Case study - how equipment helped Robert


Robert is 68 years old and has post-polio syndrome. He is able to stand and walk around his home, but mostly uses a wheelchair for mobility over longer distances. He has found recently that he is becoming more tired during daily activities such as dressing, and is spending more time using his wheelchair at home. Robert usually dresses and undresses himself, however recently he has needed help from his personal assistants with some dressing tasks. Robert would like to be more independent with dressing, as he is very keen to remain as independent as possible.

The concern:

Robert is now experiencing more pain and fatigue in his legs as well as his upper body. He finds that on some days he does not have the strength to stand for a long period of time, and is having to dress either sitting or lying down. He also has limited shoulder movement, and cannot bend low to the floor to put on shoes and socks, or pick up items from the floor.

The solution:

Robert was visited at home by an occupational therapist from his local authority. The occupational therapist did an assessment with Robert and was able to make some recommendations and supply some equipment to assist him, including:

  1. A dressing stick, to help him pull clothes up and around his shoulders, and up from the floor.
  2. A long handled shoe horn to assist with getting shoes on, without the need to bend low.
  3. A long handled reacher to enable him to pick items up off the floor, as well as pull up trousers and underpants.
  4. Adapted trousers and a urinal, so that Robert would not need to stand or transfer onto the toilet if feeling too fatigued.

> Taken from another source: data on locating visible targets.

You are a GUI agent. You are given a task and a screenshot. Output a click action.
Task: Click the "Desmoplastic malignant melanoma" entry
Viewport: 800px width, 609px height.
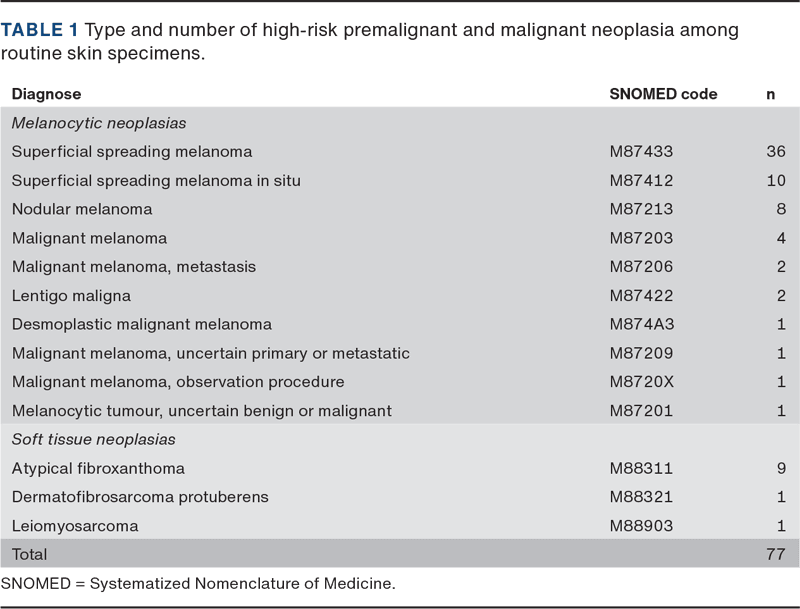tap(142, 325)
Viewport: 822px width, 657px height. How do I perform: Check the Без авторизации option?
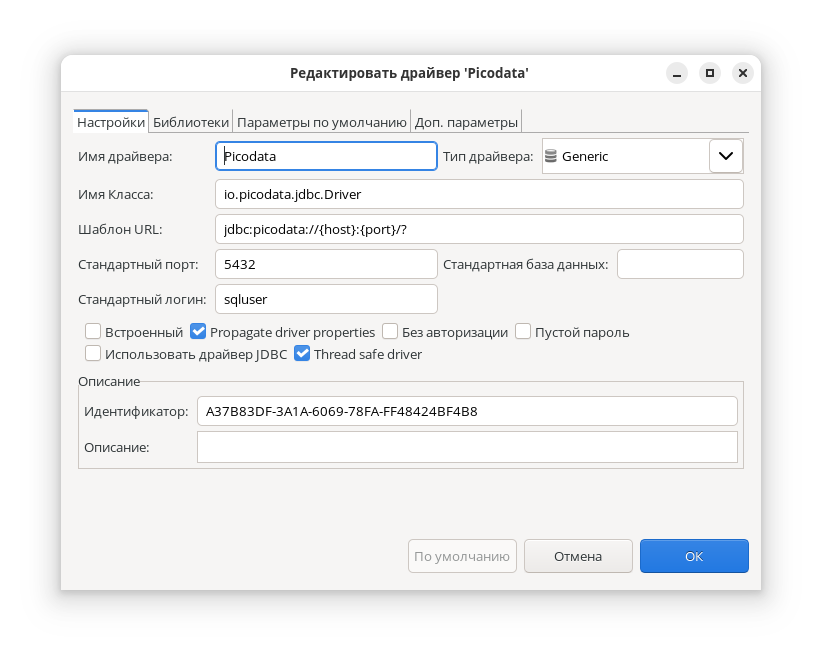(x=389, y=330)
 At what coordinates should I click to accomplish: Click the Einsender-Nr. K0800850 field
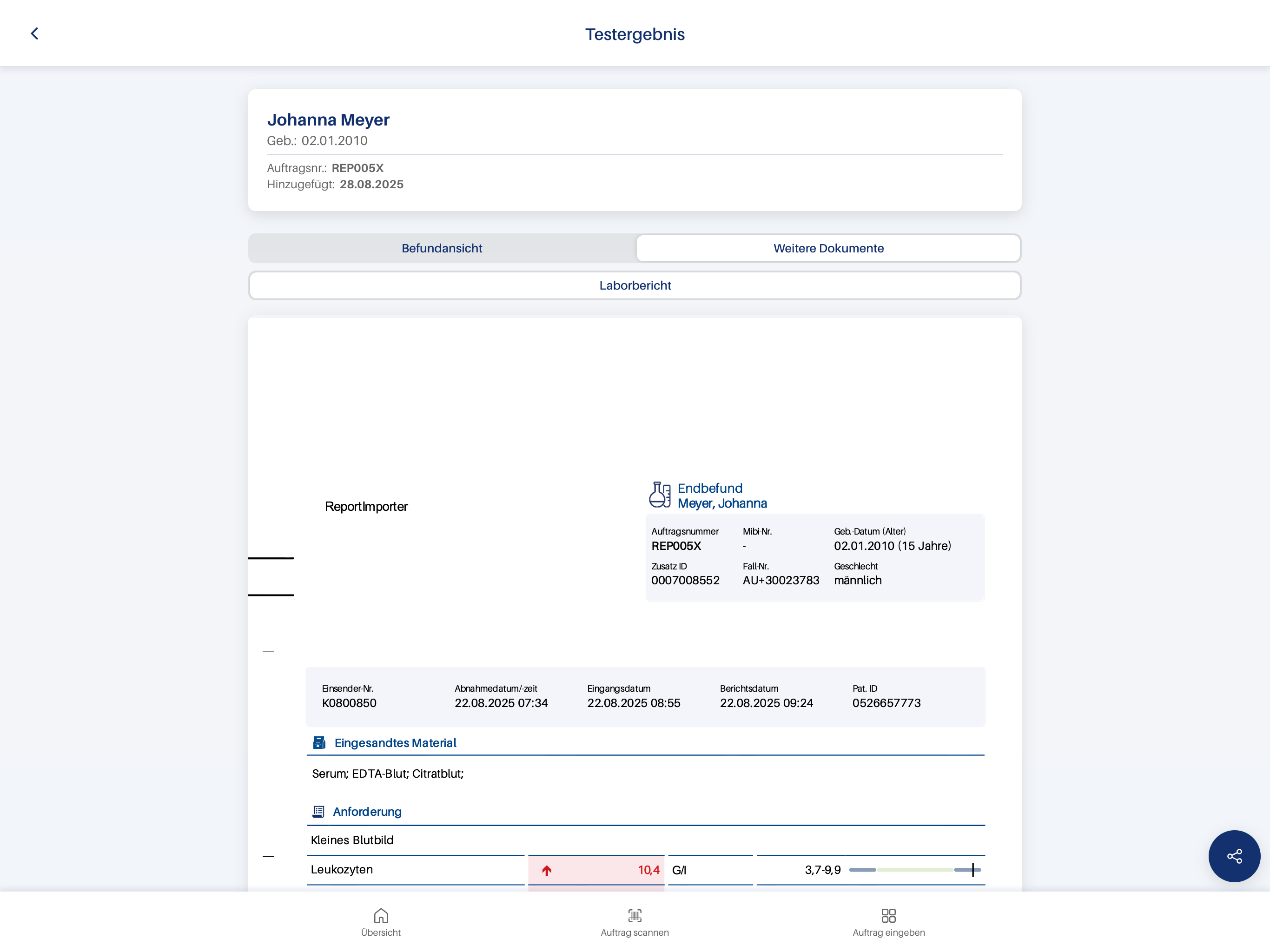(349, 703)
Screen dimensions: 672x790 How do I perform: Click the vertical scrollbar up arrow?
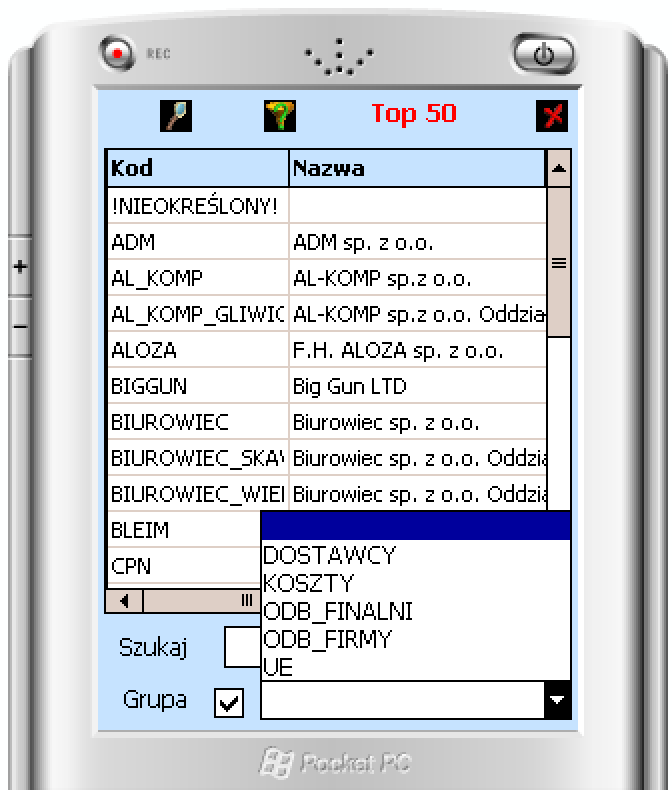[x=558, y=168]
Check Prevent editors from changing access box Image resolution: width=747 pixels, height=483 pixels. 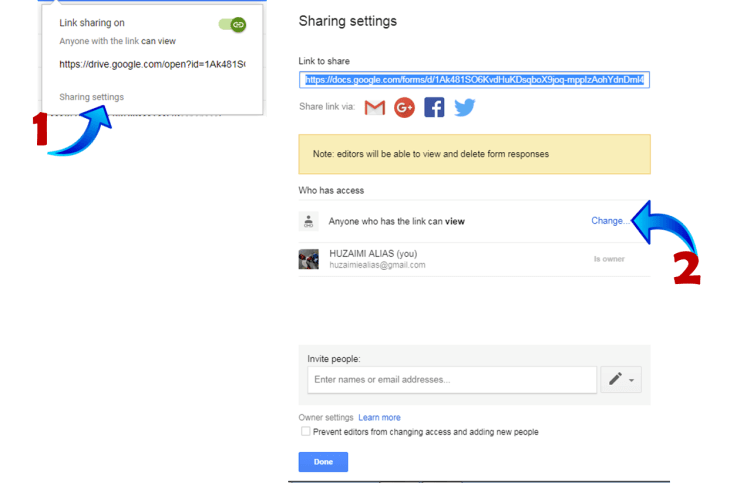point(305,432)

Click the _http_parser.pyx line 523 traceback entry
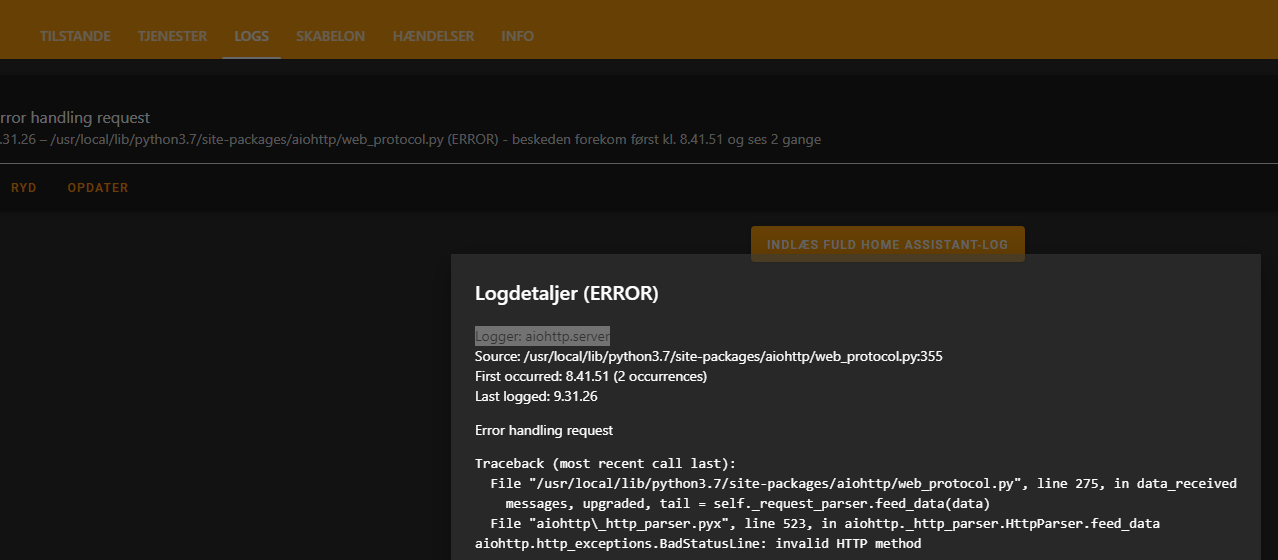[x=824, y=523]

The occupational therapist was able to visit Robert several times to show him a range of dressing techniques to help him be more independent and save energy, and gave him some advice on styles of clothing for wheelchair users, to increase his comfort while sitting for longer periods of time.

The outcome:

With some practice, Robert was able to use the equipment when required to help him with more difficult dressing tasks. He followed the advice of his occupational therapist and began choosing clothes that were more simple to put on and take off, and more comfortable for sitting in for longer periods. He is now independent with most dressing tasks again, and rarely needs to ask for assistance.